### Directions
Rewrite everything from the line containing "You are a GUI" down to the line containing "click(496, 253)" in the entries below as a JSON list of strings, one string per line, skipping blank lines and omitting the pictures.

** start Records supplied **

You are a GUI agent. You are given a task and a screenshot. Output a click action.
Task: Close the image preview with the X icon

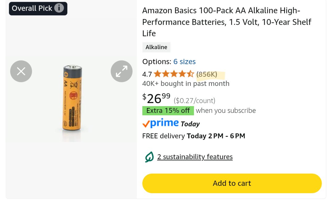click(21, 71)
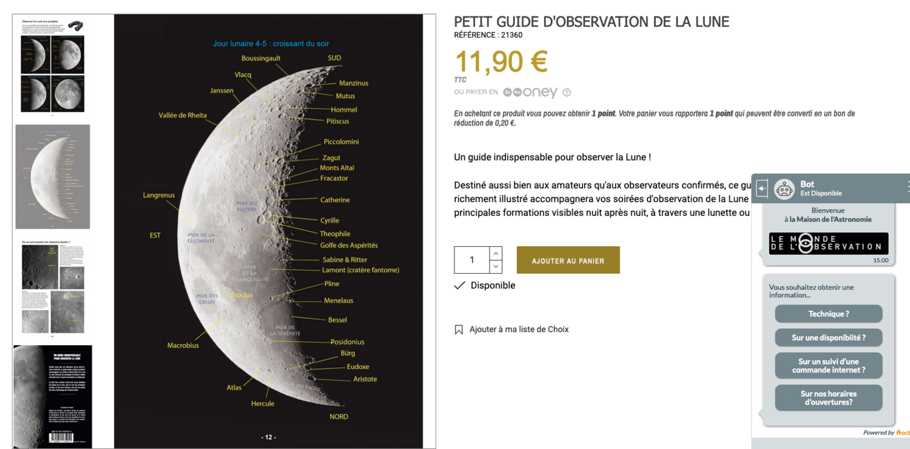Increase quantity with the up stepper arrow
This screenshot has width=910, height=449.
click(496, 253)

** end Records supplied **
** start Records supplied **

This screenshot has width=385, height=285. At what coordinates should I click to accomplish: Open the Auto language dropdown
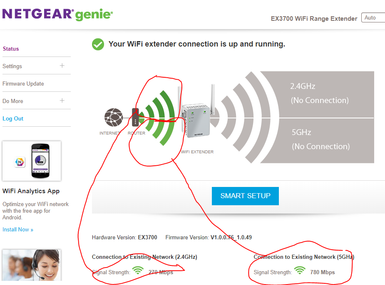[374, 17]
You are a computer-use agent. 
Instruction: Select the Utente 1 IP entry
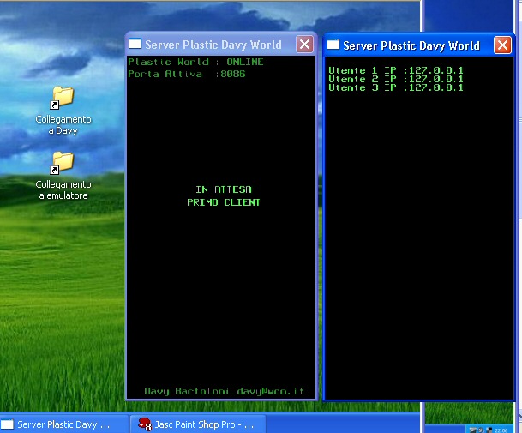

** end Records supplied **
** start Records supplied **

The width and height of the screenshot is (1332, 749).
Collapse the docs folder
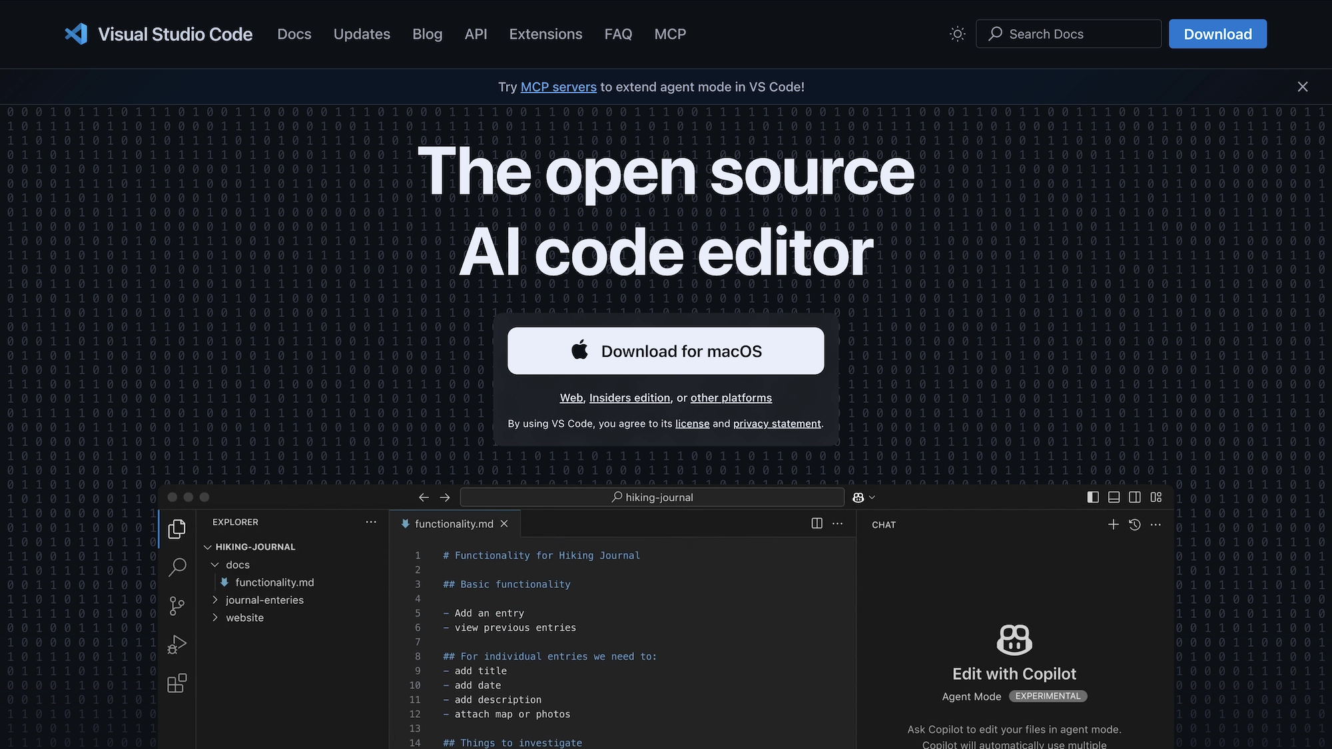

** end Records supplied **

### The reply
[
  "You are a GUI agent. You are given a task and a screenshot. Output a click action.",
  "Task: Close the image preview with the X icon",
  "click(21, 71)",
  "Increase quantity with the up stepper arrow",
  "This screenshot has width=910, height=449.",
  "click(496, 253)"
]